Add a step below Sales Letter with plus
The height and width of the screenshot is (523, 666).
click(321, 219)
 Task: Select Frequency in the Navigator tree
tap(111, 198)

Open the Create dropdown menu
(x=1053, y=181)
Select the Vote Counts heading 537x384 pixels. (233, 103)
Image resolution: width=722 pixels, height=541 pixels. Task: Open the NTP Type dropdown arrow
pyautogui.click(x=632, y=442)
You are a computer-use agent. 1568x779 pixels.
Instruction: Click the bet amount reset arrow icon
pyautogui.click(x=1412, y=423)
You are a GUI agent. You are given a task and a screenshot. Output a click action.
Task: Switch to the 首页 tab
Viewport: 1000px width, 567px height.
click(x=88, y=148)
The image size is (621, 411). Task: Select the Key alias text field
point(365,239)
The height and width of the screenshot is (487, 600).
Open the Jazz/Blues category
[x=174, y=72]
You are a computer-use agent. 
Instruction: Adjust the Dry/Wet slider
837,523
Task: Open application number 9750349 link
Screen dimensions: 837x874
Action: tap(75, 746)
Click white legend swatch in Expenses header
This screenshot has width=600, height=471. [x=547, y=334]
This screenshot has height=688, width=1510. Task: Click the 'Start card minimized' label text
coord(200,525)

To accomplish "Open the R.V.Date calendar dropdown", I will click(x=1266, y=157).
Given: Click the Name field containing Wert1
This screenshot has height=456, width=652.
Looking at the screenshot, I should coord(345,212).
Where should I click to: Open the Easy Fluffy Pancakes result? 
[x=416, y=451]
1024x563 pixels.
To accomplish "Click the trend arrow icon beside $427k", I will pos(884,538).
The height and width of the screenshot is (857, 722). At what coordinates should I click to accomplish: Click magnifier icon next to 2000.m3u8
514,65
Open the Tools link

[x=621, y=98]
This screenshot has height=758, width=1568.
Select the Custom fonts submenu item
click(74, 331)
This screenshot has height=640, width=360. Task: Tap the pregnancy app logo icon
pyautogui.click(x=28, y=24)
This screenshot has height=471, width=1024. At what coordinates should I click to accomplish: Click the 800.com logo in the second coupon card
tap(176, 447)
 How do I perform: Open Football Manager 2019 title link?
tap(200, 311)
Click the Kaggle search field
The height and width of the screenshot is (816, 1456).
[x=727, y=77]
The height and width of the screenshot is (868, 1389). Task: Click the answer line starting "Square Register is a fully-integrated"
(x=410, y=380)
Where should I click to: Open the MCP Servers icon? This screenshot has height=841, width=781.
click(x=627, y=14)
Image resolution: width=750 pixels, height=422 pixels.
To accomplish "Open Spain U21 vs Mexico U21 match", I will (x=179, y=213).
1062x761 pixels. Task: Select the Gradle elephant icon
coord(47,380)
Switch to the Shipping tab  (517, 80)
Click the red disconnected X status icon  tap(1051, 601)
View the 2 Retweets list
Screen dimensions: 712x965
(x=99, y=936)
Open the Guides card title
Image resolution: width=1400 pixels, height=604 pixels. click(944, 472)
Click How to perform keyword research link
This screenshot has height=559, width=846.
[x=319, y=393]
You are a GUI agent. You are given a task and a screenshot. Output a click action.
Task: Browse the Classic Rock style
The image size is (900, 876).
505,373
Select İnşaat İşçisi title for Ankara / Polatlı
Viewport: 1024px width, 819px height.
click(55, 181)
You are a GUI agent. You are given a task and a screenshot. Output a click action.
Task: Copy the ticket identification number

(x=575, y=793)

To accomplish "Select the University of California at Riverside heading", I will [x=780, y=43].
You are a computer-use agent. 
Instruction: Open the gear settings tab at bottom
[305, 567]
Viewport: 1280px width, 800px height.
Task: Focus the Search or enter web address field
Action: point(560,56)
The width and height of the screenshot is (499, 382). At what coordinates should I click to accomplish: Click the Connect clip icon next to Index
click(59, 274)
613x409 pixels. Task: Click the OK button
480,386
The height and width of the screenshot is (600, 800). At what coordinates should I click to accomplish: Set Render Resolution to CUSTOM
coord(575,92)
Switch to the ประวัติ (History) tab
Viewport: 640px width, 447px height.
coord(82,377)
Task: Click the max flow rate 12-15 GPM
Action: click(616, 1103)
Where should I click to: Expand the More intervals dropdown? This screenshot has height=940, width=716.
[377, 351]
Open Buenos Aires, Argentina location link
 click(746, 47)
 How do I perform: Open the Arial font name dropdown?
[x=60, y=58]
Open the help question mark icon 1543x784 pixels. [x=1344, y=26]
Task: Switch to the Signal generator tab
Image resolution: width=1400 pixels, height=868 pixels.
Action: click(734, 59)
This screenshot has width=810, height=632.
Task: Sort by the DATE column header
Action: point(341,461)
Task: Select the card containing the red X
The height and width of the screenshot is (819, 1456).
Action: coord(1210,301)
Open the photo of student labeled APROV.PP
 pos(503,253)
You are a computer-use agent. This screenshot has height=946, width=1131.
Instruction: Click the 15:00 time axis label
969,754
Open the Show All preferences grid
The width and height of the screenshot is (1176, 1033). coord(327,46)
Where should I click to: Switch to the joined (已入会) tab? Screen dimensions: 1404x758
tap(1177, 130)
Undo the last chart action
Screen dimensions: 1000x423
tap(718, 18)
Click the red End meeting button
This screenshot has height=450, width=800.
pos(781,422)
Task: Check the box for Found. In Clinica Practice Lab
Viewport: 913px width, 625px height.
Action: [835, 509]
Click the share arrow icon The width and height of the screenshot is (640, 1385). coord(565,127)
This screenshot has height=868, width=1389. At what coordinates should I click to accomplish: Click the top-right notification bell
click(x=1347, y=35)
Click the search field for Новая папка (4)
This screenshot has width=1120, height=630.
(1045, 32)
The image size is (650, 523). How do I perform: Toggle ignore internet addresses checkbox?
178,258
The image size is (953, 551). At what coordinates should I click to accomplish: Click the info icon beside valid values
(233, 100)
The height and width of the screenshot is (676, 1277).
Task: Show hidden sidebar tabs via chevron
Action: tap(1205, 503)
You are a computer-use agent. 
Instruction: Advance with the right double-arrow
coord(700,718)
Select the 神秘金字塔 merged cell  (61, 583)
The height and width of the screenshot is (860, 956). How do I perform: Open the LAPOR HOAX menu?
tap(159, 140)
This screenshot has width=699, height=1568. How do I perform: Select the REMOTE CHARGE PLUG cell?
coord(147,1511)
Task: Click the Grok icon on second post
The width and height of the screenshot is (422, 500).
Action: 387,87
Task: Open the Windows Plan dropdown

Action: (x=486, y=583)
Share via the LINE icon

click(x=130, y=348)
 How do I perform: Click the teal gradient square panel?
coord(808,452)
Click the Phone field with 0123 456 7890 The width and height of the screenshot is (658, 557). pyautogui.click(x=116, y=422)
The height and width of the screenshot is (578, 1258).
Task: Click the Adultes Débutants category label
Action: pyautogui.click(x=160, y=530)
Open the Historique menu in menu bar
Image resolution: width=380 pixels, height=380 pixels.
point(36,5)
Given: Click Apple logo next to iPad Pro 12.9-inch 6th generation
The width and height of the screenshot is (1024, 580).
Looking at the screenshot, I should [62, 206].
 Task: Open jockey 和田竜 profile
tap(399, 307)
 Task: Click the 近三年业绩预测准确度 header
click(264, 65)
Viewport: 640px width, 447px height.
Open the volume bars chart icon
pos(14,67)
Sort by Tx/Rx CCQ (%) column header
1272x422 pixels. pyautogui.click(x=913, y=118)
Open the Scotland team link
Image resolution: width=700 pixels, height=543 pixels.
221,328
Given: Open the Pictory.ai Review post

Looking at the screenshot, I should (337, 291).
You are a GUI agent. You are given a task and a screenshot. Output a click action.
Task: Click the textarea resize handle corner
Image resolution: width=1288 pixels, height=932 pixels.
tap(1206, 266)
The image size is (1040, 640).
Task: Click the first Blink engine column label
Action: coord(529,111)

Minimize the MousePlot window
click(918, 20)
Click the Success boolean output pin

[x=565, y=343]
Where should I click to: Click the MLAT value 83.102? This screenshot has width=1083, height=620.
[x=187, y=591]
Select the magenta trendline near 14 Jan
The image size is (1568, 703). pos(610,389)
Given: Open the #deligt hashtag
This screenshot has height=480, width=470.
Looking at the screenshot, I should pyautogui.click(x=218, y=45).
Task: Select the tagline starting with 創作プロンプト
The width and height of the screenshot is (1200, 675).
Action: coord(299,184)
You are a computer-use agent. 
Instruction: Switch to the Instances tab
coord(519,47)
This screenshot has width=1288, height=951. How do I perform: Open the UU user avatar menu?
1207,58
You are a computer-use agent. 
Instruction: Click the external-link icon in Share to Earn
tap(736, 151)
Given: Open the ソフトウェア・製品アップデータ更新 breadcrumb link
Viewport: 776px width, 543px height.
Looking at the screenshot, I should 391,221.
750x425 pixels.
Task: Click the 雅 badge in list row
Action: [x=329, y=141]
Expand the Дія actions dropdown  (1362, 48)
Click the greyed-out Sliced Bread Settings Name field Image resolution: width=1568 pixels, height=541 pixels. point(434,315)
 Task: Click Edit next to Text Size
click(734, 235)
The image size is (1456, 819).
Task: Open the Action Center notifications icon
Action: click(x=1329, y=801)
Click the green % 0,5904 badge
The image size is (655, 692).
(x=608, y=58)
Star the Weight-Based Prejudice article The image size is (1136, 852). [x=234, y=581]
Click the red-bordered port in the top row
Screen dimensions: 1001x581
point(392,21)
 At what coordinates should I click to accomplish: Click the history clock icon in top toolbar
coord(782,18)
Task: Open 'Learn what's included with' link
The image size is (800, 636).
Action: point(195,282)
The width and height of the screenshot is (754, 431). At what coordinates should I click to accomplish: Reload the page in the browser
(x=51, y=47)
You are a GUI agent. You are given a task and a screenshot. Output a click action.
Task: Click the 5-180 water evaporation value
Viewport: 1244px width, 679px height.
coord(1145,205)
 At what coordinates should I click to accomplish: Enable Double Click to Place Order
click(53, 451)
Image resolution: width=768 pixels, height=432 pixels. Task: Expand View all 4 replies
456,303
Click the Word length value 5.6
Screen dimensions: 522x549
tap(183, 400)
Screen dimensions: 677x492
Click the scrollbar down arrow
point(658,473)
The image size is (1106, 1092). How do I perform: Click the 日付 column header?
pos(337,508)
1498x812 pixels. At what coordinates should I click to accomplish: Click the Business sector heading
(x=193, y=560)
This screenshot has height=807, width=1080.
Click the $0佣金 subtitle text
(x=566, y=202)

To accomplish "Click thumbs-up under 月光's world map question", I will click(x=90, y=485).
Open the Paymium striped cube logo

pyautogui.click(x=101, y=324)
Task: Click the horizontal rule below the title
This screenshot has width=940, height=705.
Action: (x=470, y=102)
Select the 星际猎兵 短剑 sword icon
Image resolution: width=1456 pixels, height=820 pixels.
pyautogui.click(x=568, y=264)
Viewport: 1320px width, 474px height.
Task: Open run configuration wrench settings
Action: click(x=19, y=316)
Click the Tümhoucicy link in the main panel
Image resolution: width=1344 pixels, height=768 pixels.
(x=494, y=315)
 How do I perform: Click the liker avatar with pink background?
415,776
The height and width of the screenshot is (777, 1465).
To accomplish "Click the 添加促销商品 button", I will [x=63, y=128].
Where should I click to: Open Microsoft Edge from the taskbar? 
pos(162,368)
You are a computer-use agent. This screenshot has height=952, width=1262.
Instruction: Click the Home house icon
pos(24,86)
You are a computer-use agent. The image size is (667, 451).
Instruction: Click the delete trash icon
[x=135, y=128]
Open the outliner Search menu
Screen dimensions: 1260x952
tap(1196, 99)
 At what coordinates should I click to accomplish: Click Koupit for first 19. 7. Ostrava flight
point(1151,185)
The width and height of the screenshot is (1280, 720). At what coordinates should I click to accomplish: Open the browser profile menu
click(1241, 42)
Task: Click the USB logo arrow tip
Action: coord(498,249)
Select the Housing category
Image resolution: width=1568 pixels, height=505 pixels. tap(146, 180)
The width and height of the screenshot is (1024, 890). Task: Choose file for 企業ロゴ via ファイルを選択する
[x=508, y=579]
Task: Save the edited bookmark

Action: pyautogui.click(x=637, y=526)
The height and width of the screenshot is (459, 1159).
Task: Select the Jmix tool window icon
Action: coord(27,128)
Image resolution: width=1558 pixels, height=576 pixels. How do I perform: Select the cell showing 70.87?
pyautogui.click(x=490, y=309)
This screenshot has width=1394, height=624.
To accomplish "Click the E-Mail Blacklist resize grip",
☆ ☆ ☆ ☆ ☆ ☆ ☆
● **Task objective**
Reproduce exactly the section above that begins at the line containing "Task: Select the tagline" and ends at the line containing "Click the greyed-out", leaving out all other lines.

● **Final answer**
Task: Select the tagline starting with 創作プロンプト
The width and height of the screenshot is (1200, 675).
Action: coord(299,184)
You are a computer-use agent. 
Instruction: Switch to the Instances tab
coord(519,47)
This screenshot has width=1288, height=951. How do I perform: Open the UU user avatar menu?
1207,58
You are a computer-use agent. 
Instruction: Click the external-link icon in Share to Earn
tap(736, 151)
Given: Open the ソフトウェア・製品アップデータ更新 breadcrumb link
Viewport: 776px width, 543px height.
Looking at the screenshot, I should 391,221.
750x425 pixels.
Task: Click the 雅 badge in list row
Action: [x=329, y=141]
Expand the Дія actions dropdown  (1362, 48)
Click the greyed-out Sliced Bread Settings Name field Image resolution: width=1568 pixels, height=541 pixels. point(434,315)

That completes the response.